--- Data for review Enclosed Below ---
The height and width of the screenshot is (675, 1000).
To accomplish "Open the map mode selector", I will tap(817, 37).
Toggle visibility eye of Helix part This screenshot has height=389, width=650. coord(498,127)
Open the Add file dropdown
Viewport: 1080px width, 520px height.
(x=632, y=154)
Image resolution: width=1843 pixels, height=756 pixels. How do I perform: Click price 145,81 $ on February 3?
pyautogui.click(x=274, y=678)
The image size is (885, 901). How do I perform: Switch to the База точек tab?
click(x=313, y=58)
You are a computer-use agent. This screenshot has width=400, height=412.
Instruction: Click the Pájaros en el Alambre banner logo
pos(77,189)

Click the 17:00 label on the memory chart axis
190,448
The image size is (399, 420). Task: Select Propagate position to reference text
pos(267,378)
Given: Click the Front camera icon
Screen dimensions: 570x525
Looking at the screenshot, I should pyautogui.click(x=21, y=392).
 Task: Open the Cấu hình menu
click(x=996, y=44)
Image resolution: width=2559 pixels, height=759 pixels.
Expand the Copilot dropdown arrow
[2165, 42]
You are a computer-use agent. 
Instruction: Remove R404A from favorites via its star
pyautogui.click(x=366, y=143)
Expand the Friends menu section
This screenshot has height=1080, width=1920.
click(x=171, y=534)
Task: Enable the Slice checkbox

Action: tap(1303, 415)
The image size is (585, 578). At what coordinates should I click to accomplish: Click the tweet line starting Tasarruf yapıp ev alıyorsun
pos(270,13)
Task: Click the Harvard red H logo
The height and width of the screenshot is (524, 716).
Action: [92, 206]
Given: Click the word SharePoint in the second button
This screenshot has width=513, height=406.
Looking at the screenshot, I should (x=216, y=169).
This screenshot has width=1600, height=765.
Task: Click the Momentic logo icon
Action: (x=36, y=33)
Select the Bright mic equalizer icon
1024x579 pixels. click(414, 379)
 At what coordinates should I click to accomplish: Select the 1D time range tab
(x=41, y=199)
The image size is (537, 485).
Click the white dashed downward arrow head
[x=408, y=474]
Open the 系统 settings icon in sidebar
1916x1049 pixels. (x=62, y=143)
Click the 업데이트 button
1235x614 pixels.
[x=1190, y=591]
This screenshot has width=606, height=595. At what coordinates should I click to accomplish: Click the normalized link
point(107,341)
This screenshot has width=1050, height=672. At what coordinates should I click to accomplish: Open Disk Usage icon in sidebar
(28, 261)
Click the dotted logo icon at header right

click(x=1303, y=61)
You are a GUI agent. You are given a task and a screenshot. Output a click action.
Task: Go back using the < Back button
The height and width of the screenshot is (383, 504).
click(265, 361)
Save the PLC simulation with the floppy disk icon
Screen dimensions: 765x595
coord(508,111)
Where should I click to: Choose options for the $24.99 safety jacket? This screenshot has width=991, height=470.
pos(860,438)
--- End of Enclosed Data for review ---
Required action
Lines with the word "computer": how many appear in the data? State only the number.

Task answer
2